Students might hurry through a writing assignment — let me rephrase that — students often hurry through a writing assignment, turning in the first draft that flows from their computers, or phones as the case may be, but react as if I’ve crucified their flesh when I mark the mistakes they’ve made.
I remember the first time I encountered outright hostility when returning a set of papers. I was in Landstuhl, West Germany, teaching a class of airmen during their off-duty hours. As often happened, a couple of family members had also signed up for the course.
Eight months pregnant with my first child, I sat down to teach as the clock inched closer to 9 each night. So when I called the students’ names to come retrieve their graded essays, the woman who self-identified as “the major’s wife” loomed over me. Then she boomed, “You better not give me no more F’s!”

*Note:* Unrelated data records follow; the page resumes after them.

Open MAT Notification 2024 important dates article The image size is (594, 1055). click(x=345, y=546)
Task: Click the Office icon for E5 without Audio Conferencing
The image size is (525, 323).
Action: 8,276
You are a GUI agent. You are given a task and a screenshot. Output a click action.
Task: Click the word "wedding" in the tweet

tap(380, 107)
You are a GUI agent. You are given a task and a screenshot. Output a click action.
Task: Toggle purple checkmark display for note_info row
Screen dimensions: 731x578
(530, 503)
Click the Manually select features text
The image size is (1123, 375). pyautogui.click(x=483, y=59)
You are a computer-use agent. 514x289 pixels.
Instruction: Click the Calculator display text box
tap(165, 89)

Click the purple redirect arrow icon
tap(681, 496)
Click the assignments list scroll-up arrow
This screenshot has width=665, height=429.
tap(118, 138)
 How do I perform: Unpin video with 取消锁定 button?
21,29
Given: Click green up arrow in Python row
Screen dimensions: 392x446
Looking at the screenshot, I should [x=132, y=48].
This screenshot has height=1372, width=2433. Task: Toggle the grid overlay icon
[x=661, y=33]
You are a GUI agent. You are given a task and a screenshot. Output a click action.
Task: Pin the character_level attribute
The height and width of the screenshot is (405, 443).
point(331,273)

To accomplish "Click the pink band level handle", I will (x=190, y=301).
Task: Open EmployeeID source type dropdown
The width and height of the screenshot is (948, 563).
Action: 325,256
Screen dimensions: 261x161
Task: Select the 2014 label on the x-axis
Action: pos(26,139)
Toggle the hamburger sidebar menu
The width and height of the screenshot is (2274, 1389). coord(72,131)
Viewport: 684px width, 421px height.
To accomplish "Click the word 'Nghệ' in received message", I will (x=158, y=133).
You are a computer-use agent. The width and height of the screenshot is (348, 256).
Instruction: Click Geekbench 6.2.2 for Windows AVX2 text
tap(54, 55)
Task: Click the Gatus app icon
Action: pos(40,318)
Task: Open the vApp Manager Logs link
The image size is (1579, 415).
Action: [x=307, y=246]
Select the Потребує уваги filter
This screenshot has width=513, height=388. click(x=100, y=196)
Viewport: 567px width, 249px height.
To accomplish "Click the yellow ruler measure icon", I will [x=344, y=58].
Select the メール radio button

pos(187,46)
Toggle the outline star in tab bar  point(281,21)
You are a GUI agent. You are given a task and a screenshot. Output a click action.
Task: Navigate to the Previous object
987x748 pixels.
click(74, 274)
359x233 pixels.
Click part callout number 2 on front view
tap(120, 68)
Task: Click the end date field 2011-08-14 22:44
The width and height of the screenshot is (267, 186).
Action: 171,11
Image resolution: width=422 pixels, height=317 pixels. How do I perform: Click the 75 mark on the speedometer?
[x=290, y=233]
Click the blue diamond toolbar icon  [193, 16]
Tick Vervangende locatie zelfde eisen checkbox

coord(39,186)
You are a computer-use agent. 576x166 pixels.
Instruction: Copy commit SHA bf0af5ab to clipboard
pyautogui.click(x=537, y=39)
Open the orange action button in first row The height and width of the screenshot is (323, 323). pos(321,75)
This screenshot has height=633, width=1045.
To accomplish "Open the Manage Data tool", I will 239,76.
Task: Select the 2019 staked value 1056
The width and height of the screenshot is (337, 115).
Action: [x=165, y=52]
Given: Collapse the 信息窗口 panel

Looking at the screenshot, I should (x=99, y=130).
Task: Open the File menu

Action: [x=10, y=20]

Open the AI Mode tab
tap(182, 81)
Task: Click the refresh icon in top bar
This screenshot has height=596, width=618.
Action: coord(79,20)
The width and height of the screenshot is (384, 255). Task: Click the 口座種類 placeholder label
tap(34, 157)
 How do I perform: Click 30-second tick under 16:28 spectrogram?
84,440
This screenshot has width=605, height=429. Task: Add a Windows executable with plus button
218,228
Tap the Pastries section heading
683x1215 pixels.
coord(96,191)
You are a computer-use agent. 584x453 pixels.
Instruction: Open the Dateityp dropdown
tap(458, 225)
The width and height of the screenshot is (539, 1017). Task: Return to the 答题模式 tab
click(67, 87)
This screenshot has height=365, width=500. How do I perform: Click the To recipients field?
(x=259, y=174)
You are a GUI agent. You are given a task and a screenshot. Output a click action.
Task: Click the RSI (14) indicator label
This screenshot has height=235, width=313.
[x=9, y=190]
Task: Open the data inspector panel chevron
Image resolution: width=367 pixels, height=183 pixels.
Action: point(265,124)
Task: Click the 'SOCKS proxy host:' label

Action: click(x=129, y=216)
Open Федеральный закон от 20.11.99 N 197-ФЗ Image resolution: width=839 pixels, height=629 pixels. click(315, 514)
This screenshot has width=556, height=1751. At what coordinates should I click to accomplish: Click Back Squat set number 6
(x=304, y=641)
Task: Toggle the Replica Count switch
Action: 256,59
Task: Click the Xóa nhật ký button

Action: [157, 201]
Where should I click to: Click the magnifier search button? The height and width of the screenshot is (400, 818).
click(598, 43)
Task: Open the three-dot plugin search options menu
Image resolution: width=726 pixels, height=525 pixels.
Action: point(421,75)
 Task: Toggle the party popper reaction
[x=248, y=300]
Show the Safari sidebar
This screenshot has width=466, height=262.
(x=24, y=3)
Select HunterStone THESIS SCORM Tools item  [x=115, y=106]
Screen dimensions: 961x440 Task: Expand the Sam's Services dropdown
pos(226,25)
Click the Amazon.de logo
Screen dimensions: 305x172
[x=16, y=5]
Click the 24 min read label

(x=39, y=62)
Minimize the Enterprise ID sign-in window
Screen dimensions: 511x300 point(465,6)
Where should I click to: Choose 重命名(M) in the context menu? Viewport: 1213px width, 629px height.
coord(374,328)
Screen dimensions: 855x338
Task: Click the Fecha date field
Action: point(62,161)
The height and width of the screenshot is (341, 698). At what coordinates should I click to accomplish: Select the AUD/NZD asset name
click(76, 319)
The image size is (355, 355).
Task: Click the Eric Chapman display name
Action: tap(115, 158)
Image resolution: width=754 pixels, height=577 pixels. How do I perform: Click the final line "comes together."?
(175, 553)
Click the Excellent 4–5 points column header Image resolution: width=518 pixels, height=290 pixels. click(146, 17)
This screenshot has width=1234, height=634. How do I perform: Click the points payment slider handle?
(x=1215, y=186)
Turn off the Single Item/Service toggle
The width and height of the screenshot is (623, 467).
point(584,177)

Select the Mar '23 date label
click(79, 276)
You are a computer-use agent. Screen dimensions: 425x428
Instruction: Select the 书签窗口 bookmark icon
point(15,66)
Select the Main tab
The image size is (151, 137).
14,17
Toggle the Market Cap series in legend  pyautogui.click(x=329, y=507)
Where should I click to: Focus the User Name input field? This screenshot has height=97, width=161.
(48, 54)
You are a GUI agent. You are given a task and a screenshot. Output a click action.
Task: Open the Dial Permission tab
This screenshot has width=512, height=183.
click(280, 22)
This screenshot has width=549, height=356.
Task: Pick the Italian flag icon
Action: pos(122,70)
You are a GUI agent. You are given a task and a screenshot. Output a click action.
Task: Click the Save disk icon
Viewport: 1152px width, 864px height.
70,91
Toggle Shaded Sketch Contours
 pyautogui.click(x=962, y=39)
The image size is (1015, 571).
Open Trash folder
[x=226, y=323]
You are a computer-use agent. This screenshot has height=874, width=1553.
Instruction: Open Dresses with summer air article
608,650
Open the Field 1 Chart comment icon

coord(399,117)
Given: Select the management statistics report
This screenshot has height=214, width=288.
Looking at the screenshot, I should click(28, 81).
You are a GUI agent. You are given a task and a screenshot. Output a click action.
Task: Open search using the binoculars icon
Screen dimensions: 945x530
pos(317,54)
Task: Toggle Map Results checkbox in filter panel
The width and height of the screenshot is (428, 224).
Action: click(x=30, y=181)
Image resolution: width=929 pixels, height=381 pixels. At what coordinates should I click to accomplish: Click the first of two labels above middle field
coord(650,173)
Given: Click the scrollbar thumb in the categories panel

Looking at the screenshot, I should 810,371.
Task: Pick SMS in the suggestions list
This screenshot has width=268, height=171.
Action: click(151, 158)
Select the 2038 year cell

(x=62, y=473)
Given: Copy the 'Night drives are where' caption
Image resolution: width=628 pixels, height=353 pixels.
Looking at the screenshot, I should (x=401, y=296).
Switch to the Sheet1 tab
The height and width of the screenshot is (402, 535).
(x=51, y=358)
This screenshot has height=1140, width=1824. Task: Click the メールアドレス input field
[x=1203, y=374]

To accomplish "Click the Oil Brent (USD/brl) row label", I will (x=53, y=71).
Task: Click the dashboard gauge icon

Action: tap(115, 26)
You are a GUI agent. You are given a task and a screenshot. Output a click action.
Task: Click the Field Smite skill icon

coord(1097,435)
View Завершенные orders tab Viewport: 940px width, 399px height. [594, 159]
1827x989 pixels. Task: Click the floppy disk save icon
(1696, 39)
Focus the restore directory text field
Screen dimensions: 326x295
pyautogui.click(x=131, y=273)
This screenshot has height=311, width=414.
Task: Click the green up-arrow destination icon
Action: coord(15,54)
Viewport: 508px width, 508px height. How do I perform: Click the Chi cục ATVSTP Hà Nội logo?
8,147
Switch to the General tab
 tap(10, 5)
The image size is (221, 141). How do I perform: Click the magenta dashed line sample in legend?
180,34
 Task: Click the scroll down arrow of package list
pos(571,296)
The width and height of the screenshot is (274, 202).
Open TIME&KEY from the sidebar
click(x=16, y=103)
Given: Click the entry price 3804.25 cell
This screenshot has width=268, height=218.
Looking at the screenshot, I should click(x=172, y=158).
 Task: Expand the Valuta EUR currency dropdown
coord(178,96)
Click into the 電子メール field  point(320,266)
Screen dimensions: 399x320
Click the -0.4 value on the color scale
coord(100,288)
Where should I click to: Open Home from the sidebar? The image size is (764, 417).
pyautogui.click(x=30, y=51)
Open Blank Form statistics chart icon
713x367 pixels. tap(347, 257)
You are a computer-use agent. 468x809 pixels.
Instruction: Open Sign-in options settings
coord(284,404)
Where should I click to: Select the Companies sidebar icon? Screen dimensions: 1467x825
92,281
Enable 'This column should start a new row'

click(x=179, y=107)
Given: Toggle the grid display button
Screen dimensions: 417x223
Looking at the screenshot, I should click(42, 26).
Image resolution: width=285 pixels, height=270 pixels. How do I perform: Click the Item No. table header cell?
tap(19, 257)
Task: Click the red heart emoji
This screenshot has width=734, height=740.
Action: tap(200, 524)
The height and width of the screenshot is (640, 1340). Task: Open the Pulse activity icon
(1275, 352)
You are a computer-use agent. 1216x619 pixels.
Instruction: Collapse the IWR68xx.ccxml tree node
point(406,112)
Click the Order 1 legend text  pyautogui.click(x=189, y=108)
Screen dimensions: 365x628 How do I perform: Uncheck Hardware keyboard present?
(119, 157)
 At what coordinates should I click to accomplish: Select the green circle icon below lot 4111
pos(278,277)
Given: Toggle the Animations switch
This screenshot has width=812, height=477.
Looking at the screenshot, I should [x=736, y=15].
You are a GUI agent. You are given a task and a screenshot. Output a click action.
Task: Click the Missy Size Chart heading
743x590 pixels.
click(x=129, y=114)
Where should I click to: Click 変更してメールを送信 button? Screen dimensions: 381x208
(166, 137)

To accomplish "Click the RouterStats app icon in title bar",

Since I knew the paper I was about to hand her was, indeed, her second F, the experience was a little unsettling. I remembered the fraternity boys at the University of Alabama as so much more cavalier about their failing marks in English 101. But I sat my ground in the airbase classroom, and the disgruntled student had to earn her way to the C she eventually made.
I’ve lost count of the number of students who have sat in my office and told me that I am the reason they will (fill in the blank):
Lose their scholarships, have to drop out of school, lose their jobs, be dropped from the honor society, be killed in Vietnam — OK, not that one, but colleagues from years ago told me it was something they heard.
Personal responsibility is not something failing students take to heart — or take at all in cases of shoddy or plagiarized work, excessive absences or inattention to instructions.
So when I read about the plans to allow students to carry guns on Alabama college campuses, the Legislature’s latest smoke screen for avoiding work on Alabama’s real problems, I didn’t feel safer. I felt threatened.
I’ve heard all the arguments about how the men with guns will protect me from some man with a gun.
But truth be told, I’m not worried about a random lunatic on campus.
I’m worried about students who know me all too well, and, with guns at their fingertips, decide I’m one problem they can shoot.